Text and element pointing records
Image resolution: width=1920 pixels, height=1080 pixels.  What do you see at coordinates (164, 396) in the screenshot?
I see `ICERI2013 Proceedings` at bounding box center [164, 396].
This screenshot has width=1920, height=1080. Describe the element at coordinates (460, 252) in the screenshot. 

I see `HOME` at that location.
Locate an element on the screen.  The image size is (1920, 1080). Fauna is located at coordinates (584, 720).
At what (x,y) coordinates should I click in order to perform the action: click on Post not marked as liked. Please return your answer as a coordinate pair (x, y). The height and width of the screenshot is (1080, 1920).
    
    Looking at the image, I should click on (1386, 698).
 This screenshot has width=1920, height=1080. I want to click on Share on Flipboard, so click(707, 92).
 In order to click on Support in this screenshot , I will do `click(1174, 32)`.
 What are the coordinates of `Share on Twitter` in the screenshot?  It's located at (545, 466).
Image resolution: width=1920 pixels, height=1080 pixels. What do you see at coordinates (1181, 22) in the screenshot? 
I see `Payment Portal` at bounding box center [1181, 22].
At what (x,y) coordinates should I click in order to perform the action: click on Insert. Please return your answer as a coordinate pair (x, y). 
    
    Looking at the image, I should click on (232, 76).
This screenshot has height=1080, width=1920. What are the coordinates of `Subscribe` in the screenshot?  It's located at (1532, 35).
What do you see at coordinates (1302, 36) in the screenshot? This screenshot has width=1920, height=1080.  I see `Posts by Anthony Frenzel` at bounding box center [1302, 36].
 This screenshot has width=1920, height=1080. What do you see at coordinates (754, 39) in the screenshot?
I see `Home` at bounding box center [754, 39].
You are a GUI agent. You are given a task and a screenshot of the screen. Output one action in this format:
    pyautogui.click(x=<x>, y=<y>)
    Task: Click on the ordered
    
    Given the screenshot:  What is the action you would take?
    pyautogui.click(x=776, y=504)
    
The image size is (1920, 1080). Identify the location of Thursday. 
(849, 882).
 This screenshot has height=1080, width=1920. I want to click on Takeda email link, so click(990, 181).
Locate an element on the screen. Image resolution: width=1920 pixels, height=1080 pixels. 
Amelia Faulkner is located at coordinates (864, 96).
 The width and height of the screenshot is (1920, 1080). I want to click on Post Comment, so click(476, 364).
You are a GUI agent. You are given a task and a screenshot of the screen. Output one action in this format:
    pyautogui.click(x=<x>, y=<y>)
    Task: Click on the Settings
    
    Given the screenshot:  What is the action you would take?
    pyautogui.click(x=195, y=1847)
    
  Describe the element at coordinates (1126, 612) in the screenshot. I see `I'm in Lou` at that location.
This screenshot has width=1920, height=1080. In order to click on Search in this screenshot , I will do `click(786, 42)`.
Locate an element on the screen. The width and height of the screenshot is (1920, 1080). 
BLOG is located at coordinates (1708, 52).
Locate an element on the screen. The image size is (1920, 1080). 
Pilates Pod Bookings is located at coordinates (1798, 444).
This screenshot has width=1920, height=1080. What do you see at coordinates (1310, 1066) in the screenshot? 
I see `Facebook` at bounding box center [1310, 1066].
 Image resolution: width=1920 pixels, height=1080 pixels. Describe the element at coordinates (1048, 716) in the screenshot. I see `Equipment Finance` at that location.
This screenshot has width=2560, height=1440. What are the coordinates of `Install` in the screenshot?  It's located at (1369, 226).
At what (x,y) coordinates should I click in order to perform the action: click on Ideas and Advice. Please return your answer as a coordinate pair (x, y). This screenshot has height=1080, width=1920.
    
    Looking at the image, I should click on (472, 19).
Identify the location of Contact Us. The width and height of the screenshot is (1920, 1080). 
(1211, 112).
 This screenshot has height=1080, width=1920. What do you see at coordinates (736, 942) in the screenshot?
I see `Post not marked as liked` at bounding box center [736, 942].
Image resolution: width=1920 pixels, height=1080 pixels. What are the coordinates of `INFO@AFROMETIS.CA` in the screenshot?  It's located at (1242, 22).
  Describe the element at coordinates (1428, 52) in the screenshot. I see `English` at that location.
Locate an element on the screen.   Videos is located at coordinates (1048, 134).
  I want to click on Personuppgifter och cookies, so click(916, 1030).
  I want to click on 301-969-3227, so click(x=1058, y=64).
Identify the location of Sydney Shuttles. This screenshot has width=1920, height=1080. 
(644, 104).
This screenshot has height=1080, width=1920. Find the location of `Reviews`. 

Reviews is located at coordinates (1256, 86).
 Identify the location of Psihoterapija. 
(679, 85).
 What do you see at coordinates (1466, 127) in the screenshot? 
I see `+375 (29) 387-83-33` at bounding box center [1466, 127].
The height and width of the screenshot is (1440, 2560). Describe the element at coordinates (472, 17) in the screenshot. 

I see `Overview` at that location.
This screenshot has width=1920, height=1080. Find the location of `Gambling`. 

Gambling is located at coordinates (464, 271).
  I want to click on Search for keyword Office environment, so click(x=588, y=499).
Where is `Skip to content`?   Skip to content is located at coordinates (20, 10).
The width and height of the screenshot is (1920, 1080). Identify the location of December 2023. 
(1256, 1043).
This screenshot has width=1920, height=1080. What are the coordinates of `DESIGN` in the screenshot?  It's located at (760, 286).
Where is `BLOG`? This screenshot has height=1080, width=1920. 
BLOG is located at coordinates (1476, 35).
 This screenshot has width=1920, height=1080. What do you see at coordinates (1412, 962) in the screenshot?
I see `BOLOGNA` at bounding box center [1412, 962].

- Task brief
Output these lines as a JSON list of strings, one string per line, leaving out blank lines.

- Answer to this task
[
  "Image resolution: width=1920 pixels, height=1080 pixels.  What do you see at coordinates (164, 396) in the screenshot?",
  "I see `ICERI2013 Proceedings` at bounding box center [164, 396].",
  "This screenshot has width=1920, height=1080. Describe the element at coordinates (460, 252) in the screenshot. ",
  "I see `HOME` at that location.",
  "Locate an element on the screen.  The image size is (1920, 1080). Fauna is located at coordinates (584, 720).",
  "At what (x,y) coordinates should I click in order to perform the action: click on Post not marked as liked. Please return your answer as a coordinate pair (x, y). The height and width of the screenshot is (1080, 1920).",
  "    Looking at the image, I should click on (1386, 698).",
  " This screenshot has width=1920, height=1080. I want to click on Share on Flipboard, so click(707, 92).",
  " In order to click on Support in this screenshot , I will do `click(1174, 32)`.",
  " What are the coordinates of `Share on Twitter` in the screenshot?  It's located at (545, 466).",
  "Image resolution: width=1920 pixels, height=1080 pixels. What do you see at coordinates (1181, 22) in the screenshot? ",
  "I see `Payment Portal` at bounding box center [1181, 22].",
  "At what (x,y) coordinates should I click in order to perform the action: click on Insert. Please return your answer as a coordinate pair (x, y). ",
  "    Looking at the image, I should click on (232, 76).",
  "This screenshot has height=1080, width=1920. What are the coordinates of `Subscribe` in the screenshot?  It's located at (1532, 35).",
  "What do you see at coordinates (1302, 36) in the screenshot? This screenshot has width=1920, height=1080.  I see `Posts by Anthony Frenzel` at bounding box center [1302, 36].",
  " This screenshot has width=1920, height=1080. What do you see at coordinates (754, 39) in the screenshot?",
  "I see `Home` at bounding box center [754, 39].",
  "You are a GUI agent. You are given a task and a screenshot of the screen. Output one action in this format:",
  "    pyautogui.click(x=<x>, y=<y>)",
  "    Task: Click on the ordered",
  "    Given the screenshot:  What is the action you would take?",
  "    pyautogui.click(x=776, y=504)",
  "The image size is (1920, 1080). Identify the location of Thursday. ",
  "(849, 882).",
  " This screenshot has height=1080, width=1920. I want to click on Takeda email link, so click(990, 181).",
  "Locate an element on the screen. Image resolution: width=1920 pixels, height=1080 pixels. ",
  "Amelia Faulkner is located at coordinates (864, 96).",
  " The width and height of the screenshot is (1920, 1080). I want to click on Post Comment, so click(476, 364).",
  "You are a GUI agent. You are given a task and a screenshot of the screen. Output one action in this format:",
  "    pyautogui.click(x=<x>, y=<y>)",
  "    Task: Click on the Settings",
  "    Given the screenshot:  What is the action you would take?",
  "    pyautogui.click(x=195, y=1847)",
  "  Describe the element at coordinates (1126, 612) in the screenshot. I see `I'm in Lou` at that location.",
  "This screenshot has width=1920, height=1080. In order to click on Search in this screenshot , I will do `click(786, 42)`.",
  "Locate an element on the screen. The width and height of the screenshot is (1920, 1080). ",
  "BLOG is located at coordinates (1708, 52).",
  "Locate an element on the screen. The image size is (1920, 1080). ",
  "Pilates Pod Bookings is located at coordinates (1798, 444).",
  "This screenshot has width=1920, height=1080. What do you see at coordinates (1310, 1066) in the screenshot? ",
  "I see `Facebook` at bounding box center [1310, 1066].",
  " Image resolution: width=1920 pixels, height=1080 pixels. Describe the element at coordinates (1048, 716) in the screenshot. I see `Equipment Finance` at that location.",
  "This screenshot has width=2560, height=1440. What are the coordinates of `Install` in the screenshot?  It's located at (1369, 226).",
  "At what (x,y) coordinates should I click in order to perform the action: click on Ideas and Advice. Please return your answer as a coordinate pair (x, y). This screenshot has height=1080, width=1920.",
  "    Looking at the image, I should click on (472, 19).",
  "Identify the location of Contact Us. The width and height of the screenshot is (1920, 1080). ",
  "(1211, 112).",
  " This screenshot has height=1080, width=1920. What do you see at coordinates (736, 942) in the screenshot?",
  "I see `Post not marked as liked` at bounding box center [736, 942].",
  "Image resolution: width=1920 pixels, height=1080 pixels. What are the coordinates of `INFO@AFROMETIS.CA` in the screenshot?  It's located at (1242, 22).",
  "  Describe the element at coordinates (1428, 52) in the screenshot. I see `English` at that location.",
  "Locate an element on the screen.   Videos is located at coordinates (1048, 134).",
  "  I want to click on Personuppgifter och cookies, so click(916, 1030).",
  "  I want to click on 301-969-3227, so click(x=1058, y=64).",
  "Identify the location of Sydney Shuttles. This screenshot has width=1920, height=1080. ",
  "(644, 104).",
  "This screenshot has height=1080, width=1920. Find the location of `Reviews`. ",
  "Reviews is located at coordinates (1256, 86).",
  " Identify the location of Psihoterapija. ",
  "(679, 85).",
  " What do you see at coordinates (1466, 127) in the screenshot? ",
  "I see `+375 (29) 387-83-33` at bounding box center [1466, 127].",
  "The height and width of the screenshot is (1440, 2560). Describe the element at coordinates (472, 17) in the screenshot. ",
  "I see `Overview` at that location.",
  "This screenshot has width=1920, height=1080. Find the location of `Gambling`. ",
  "Gambling is located at coordinates (464, 271).",
  "  I want to click on Search for keyword Office environment, so click(x=588, y=499).",
  "Where is `Skip to content`?   Skip to content is located at coordinates (20, 10).",
  "The width and height of the screenshot is (1920, 1080). Identify the location of December 2023. ",
  "(1256, 1043).",
  "This screenshot has width=1920, height=1080. What are the coordinates of `DESIGN` in the screenshot?  It's located at (760, 286).",
  "Where is `BLOG`? This screenshot has height=1080, width=1920. ",
  "BLOG is located at coordinates (1476, 35).",
  " This screenshot has width=1920, height=1080. What do you see at coordinates (1412, 962) in the screenshot?",
  "I see `BOLOGNA` at bounding box center [1412, 962]."
]